#### [Task statement]
Print, exactly as they appear in the listing below, the lines from the line with "You are a computer-use" to the line with "Instruction: Click the", with both end lines kept.

#### [Data for the task]

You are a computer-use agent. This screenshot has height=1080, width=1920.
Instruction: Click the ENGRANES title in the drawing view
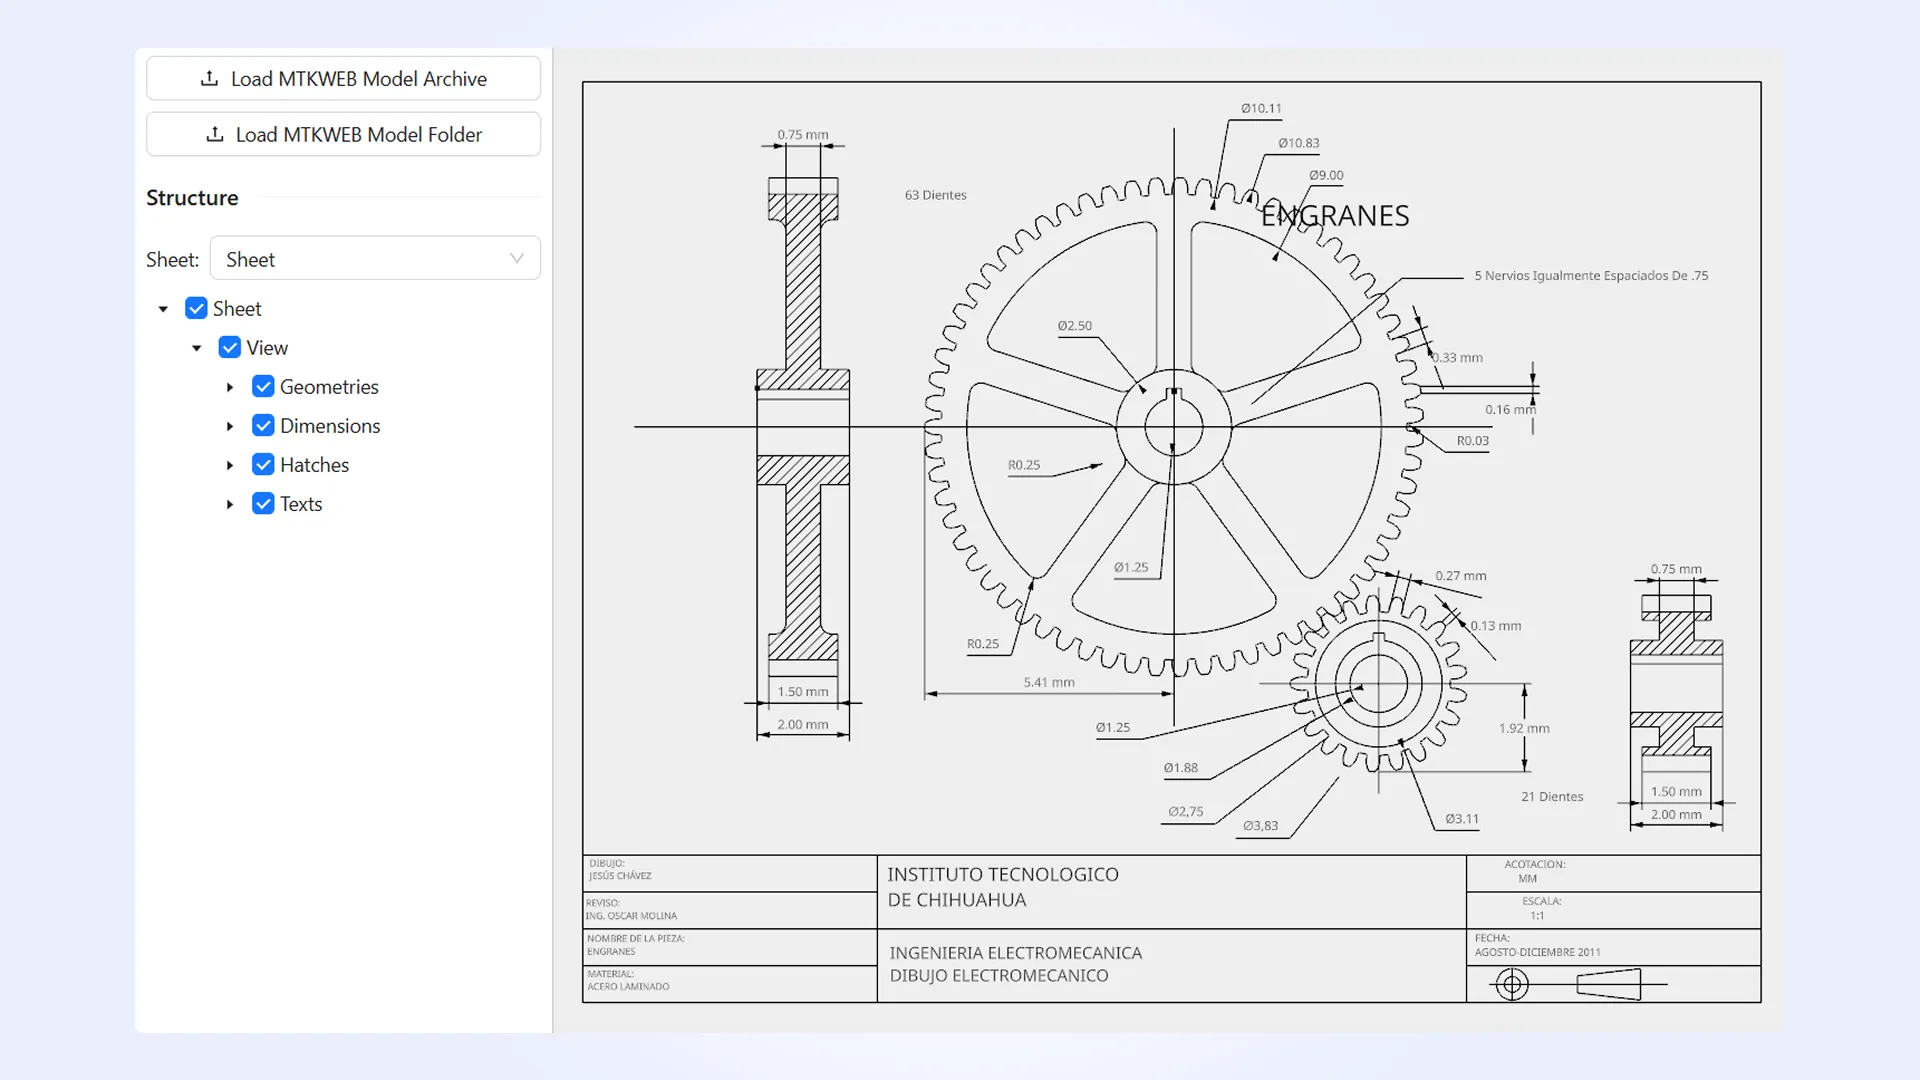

* * *

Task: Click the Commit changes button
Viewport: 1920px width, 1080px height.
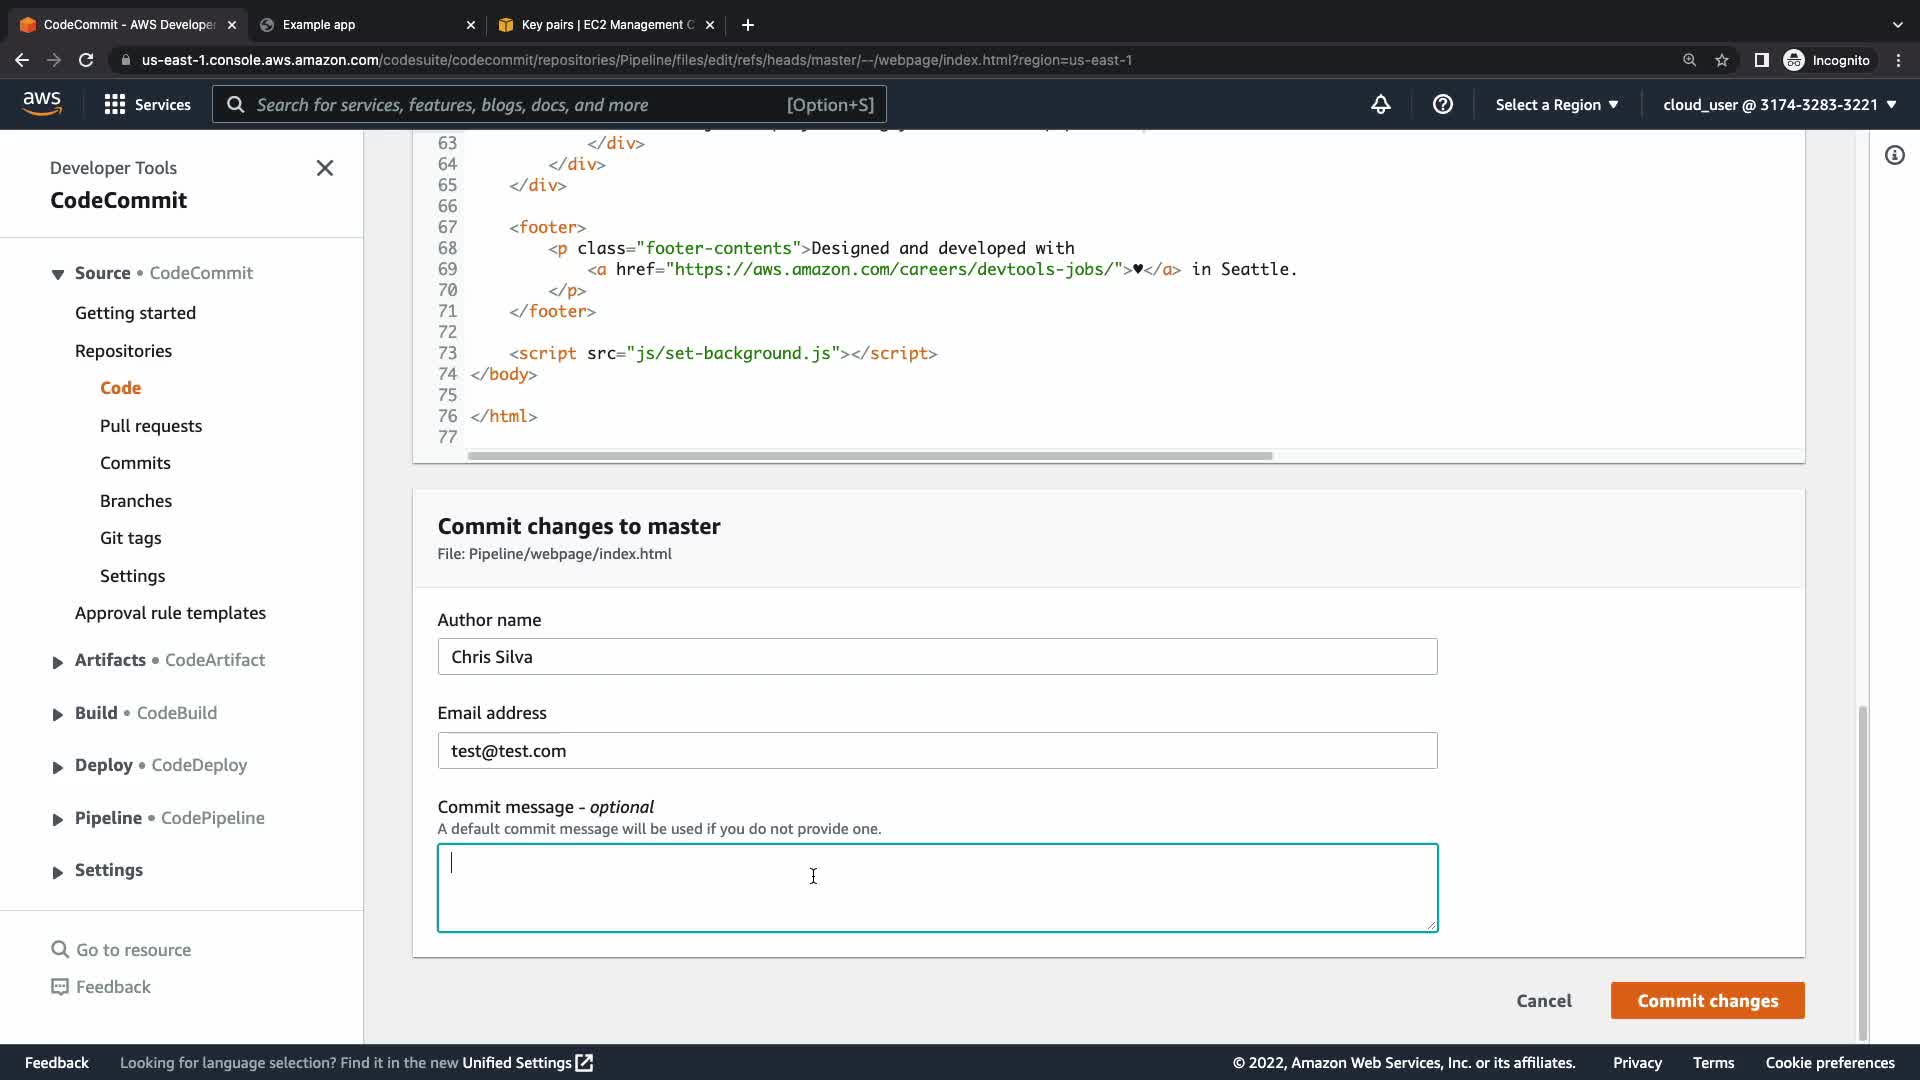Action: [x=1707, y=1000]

--

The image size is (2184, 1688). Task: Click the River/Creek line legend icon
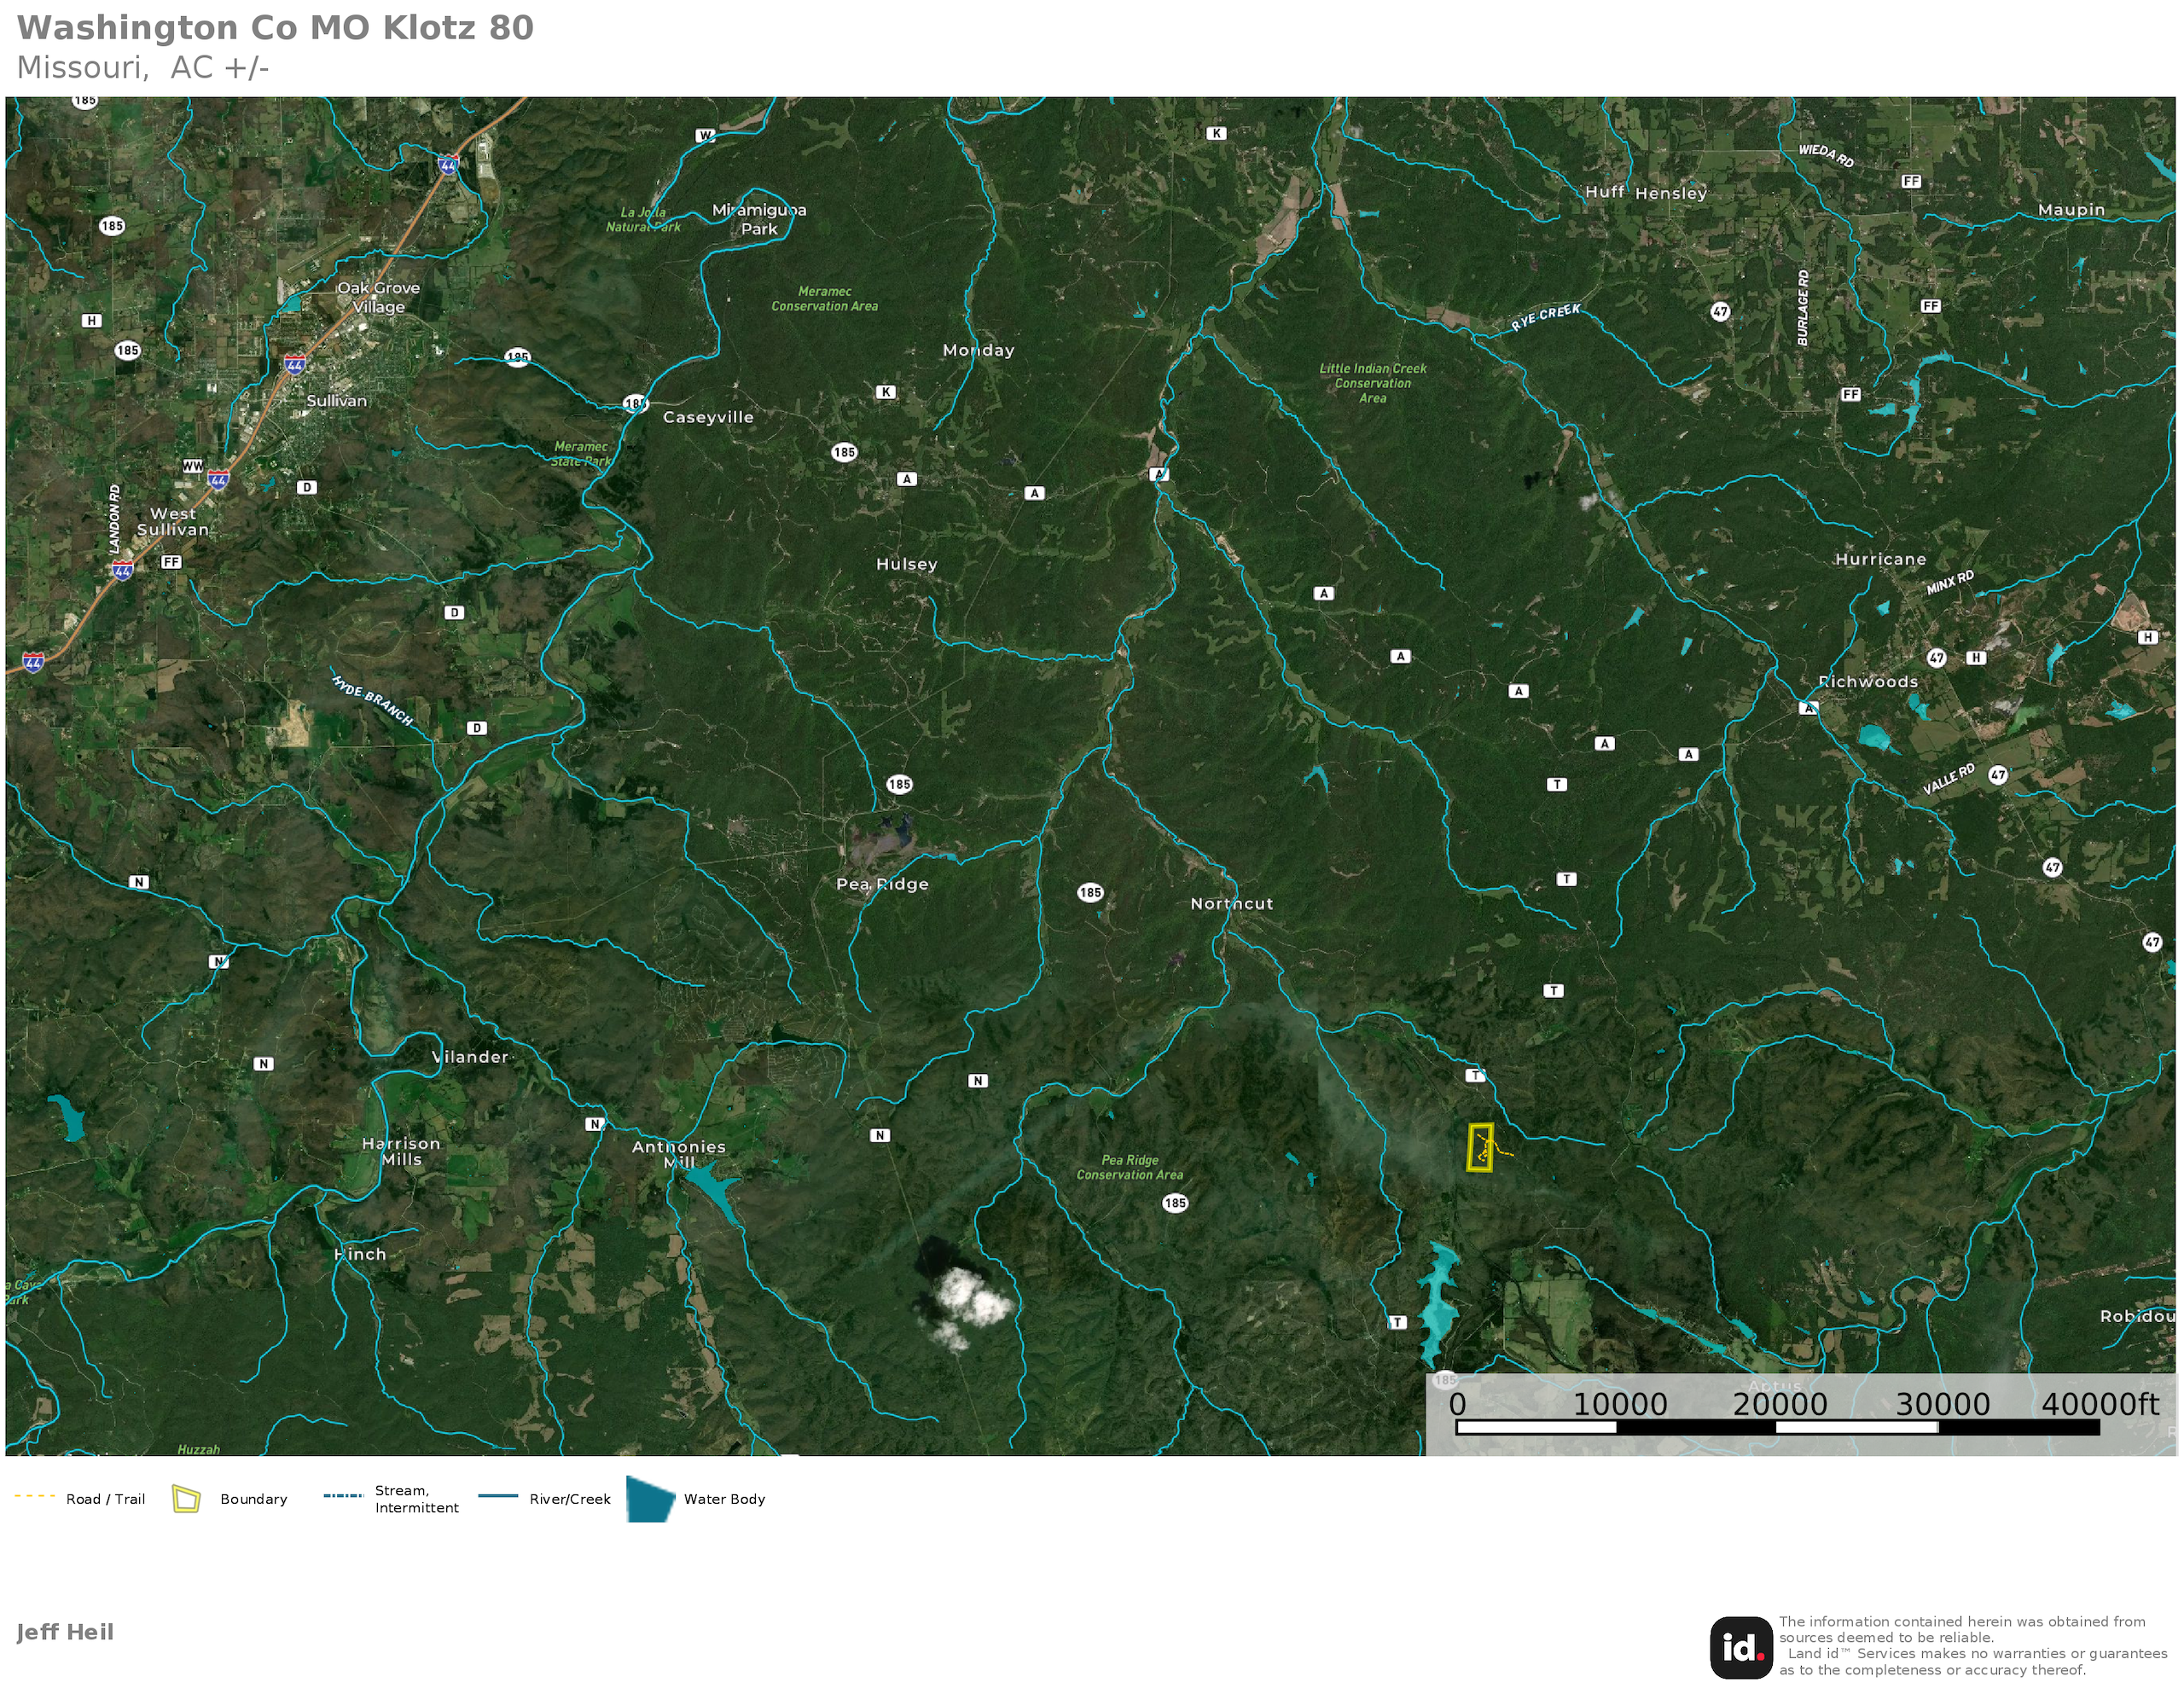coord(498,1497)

#### [Problem solution]
You are a computer-use agent. This screenshot has height=1080, width=1920.
Instruction: Click the ENGRANES title in the drawing view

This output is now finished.